Metadata-Version: 2.4
Name: vcti-fileloader-hdf5
Version: 5.1.1
Summary: h5py-backed HDF5 file loader for the vcti-fileloader framework
Author: Visual Collaboration Technologies Inc.
Requires-Python: <3.15,>=3.12
Description-Content-Type: text/markdown
License-File: LICENSE
Requires-Dist: numpy>=1.24
Requires-Dist: h5py>=3.0
Requires-Dist: vcti-fileloader>=5.1.0
Requires-Dist: vcti-tree>=1.0.0
Provides-Extra: test
Requires-Dist: pytest; extra == "test"
Requires-Dist: pytest-cov; extra == "test"
Provides-Extra: lint
Requires-Dist: ruff; extra == "lint"
Provides-Extra: typecheck
Requires-Dist: mypy; extra == "typecheck"
Dynamic: license-file

# FileLoader HDF5

HDF5 file loader using h5py — attaches an HDF5 file's content as a
locked subtree under a caller-supplied parent in any `LockableTree`.

====================

What is asked:
1) Answer these from the package metadata, one per line:
(a) Which Python versions does the package require?
(b) What is the minimum version of vcti-fileloader it depends on?
(c) Where does the loader attach an HDF5 file's content?
2) Using the package metadata, explain when pytest and pytest-cov are required.
3) Reproduce the stretch of the package metadata from "Metadata-Version: 2.4" through "Collaboration Technologies Inc.", word for word.

Collected data:
====================

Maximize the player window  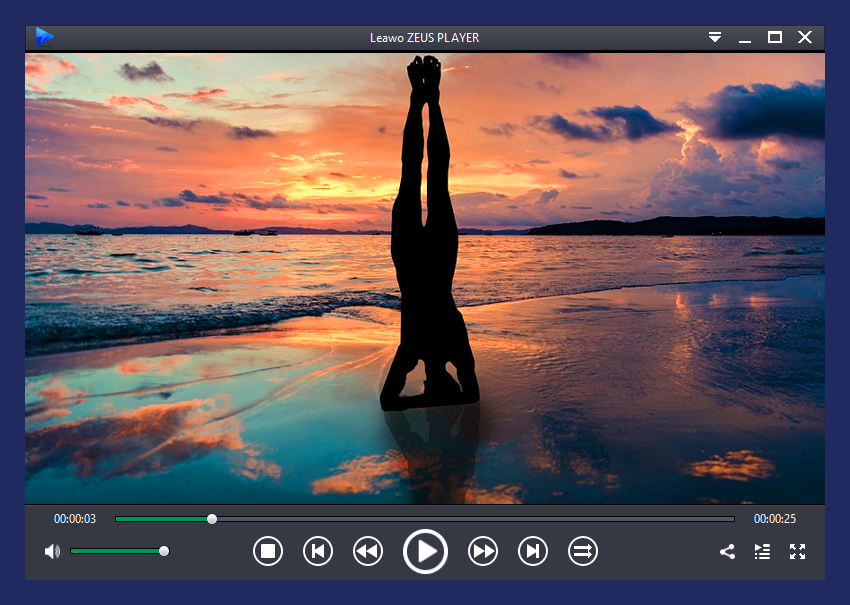tap(774, 37)
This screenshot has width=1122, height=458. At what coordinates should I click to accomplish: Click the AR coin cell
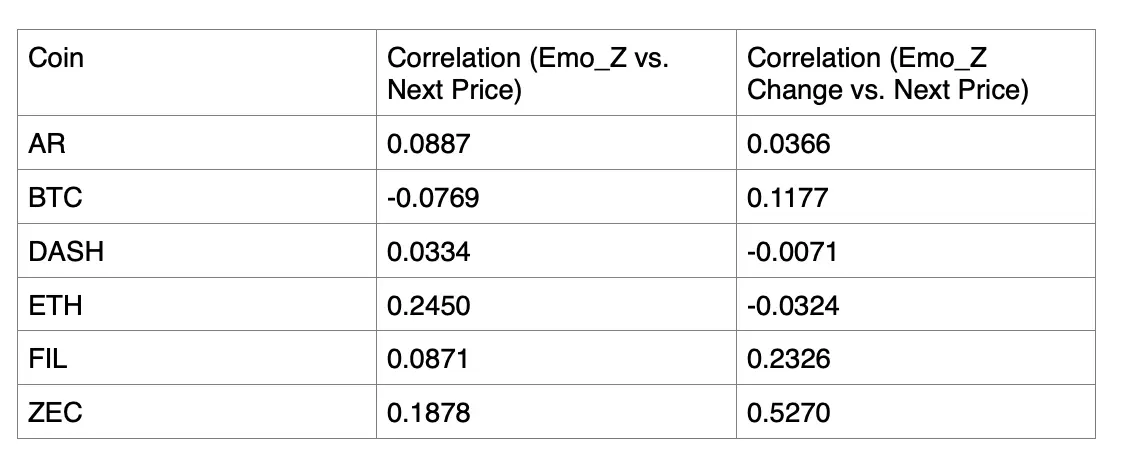click(x=48, y=145)
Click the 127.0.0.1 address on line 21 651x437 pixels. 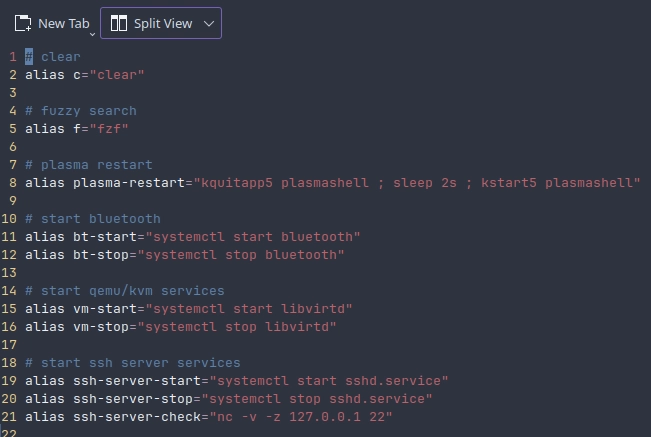click(325, 417)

====================

Solutions to the problems:
1)
(a) Python 3.12 or later, but earlier than 3.15 (<3.15,>=3.12).
(b) 5.1.0.
(c) As a locked subtree under a caller-supplied parent in any `LockableTree`.

2) Both are listed with the marker `extra == "test"`, which ties them to the declared "test" extra. They are required only when that extra is requested, not for a plain install of the package.

3)
Metadata-Version: 2.4
Name: vcti-fileloader-hdf5
Version: 5.1.1
Summary: h5py-backed HDF5 file loader for the vcti-fileloader framework
Author: Visual Collaboration Technologies Inc.